Element lookup records —
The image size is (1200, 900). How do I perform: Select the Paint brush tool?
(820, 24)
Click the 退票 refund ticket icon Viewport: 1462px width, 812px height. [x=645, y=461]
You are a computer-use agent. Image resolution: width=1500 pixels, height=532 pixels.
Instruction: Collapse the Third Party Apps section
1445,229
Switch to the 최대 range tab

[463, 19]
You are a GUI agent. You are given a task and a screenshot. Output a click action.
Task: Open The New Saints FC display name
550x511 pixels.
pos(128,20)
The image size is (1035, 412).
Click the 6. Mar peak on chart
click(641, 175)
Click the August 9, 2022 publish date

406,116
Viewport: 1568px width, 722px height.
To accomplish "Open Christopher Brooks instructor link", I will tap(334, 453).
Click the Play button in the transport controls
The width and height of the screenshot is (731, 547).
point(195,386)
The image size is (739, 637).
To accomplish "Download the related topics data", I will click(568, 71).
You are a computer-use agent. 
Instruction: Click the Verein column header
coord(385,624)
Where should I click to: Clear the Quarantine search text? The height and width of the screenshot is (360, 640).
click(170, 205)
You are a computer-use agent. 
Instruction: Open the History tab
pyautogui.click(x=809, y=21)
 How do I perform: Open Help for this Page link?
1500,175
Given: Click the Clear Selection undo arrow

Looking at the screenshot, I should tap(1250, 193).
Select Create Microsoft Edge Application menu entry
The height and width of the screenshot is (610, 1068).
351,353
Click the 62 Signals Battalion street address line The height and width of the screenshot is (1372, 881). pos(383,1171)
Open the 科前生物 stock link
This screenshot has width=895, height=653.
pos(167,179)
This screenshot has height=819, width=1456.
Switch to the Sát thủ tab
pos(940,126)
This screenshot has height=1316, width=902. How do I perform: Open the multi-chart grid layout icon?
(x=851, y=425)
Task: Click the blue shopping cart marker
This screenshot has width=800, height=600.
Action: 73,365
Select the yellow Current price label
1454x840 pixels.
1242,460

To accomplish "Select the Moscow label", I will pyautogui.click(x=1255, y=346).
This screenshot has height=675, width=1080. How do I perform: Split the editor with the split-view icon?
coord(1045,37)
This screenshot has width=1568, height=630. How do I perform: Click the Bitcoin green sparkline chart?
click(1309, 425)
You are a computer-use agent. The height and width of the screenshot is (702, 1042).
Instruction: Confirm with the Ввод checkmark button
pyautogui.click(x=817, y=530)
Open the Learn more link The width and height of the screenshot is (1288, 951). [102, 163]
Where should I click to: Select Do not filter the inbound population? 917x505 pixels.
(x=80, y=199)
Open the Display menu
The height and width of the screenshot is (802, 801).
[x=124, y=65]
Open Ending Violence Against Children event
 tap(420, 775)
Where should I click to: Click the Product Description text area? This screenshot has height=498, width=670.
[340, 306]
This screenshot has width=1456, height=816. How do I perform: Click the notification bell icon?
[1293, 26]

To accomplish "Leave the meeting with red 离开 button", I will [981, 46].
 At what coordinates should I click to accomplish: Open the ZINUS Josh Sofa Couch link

Task requirements — Extract every line of the records above, reproducing each one verbatim and in its original order.

Complete response —
The image size is (1200, 900). How do I perform: Select the Paint brush tool?
(820, 24)
Click the 退票 refund ticket icon Viewport: 1462px width, 812px height. [x=645, y=461]
You are a computer-use agent. Image resolution: width=1500 pixels, height=532 pixels.
Instruction: Collapse the Third Party Apps section
1445,229
Switch to the 최대 range tab

[463, 19]
You are a GUI agent. You are given a task and a screenshot. Output a click action.
Task: Open The New Saints FC display name
550x511 pixels.
pos(128,20)
The image size is (1035, 412).
Click the 6. Mar peak on chart
click(641, 175)
Click the August 9, 2022 publish date

406,116
Viewport: 1568px width, 722px height.
To accomplish "Open Christopher Brooks instructor link", I will tap(334, 453).
Click the Play button in the transport controls
The width and height of the screenshot is (731, 547).
point(195,386)
The image size is (739, 637).
To accomplish "Download the related topics data", I will click(568, 71).
You are a computer-use agent. 
Instruction: Click the Verein column header
coord(385,624)
Where should I click to: Clear the Quarantine search text? The height and width of the screenshot is (360, 640).
click(170, 205)
You are a computer-use agent. 
Instruction: Open the History tab
pyautogui.click(x=809, y=21)
 How do I perform: Open Help for this Page link?
1500,175
Given: Click the Clear Selection undo arrow

Looking at the screenshot, I should tap(1250, 193).
Select Create Microsoft Edge Application menu entry
The height and width of the screenshot is (610, 1068).
351,353
Click the 62 Signals Battalion street address line The height and width of the screenshot is (1372, 881). pos(383,1171)
Open the 科前生物 stock link
This screenshot has width=895, height=653.
pos(167,179)
This screenshot has height=819, width=1456.
Switch to the Sát thủ tab
pos(940,126)
This screenshot has height=1316, width=902. How do I perform: Open the multi-chart grid layout icon?
(x=851, y=425)
Task: Click the blue shopping cart marker
This screenshot has width=800, height=600.
Action: 73,365
Select the yellow Current price label
1454x840 pixels.
1242,460

To accomplish "Select the Moscow label", I will pyautogui.click(x=1255, y=346).
This screenshot has height=675, width=1080. How do I perform: Split the editor with the split-view icon?
coord(1045,37)
This screenshot has width=1568, height=630. How do I perform: Click the Bitcoin green sparkline chart?
click(1309, 425)
You are a computer-use agent. The height and width of the screenshot is (702, 1042).
Instruction: Confirm with the Ввод checkmark button
pyautogui.click(x=817, y=530)
Open the Learn more link The width and height of the screenshot is (1288, 951). [102, 163]
Where should I click to: Select Do not filter the inbound population? 917x505 pixels.
(x=80, y=199)
Open the Display menu
The height and width of the screenshot is (802, 801).
[x=124, y=65]
Open Ending Violence Against Children event
 tap(420, 775)
Where should I click to: Click the Product Description text area? This screenshot has height=498, width=670.
[340, 306]
This screenshot has width=1456, height=816. How do I perform: Click the notification bell icon?
[1293, 26]

To accomplish "Leave the meeting with red 离开 button", I will [981, 46].
 At what coordinates should I click to accomplish: Open the ZINUS Josh Sofa Couch link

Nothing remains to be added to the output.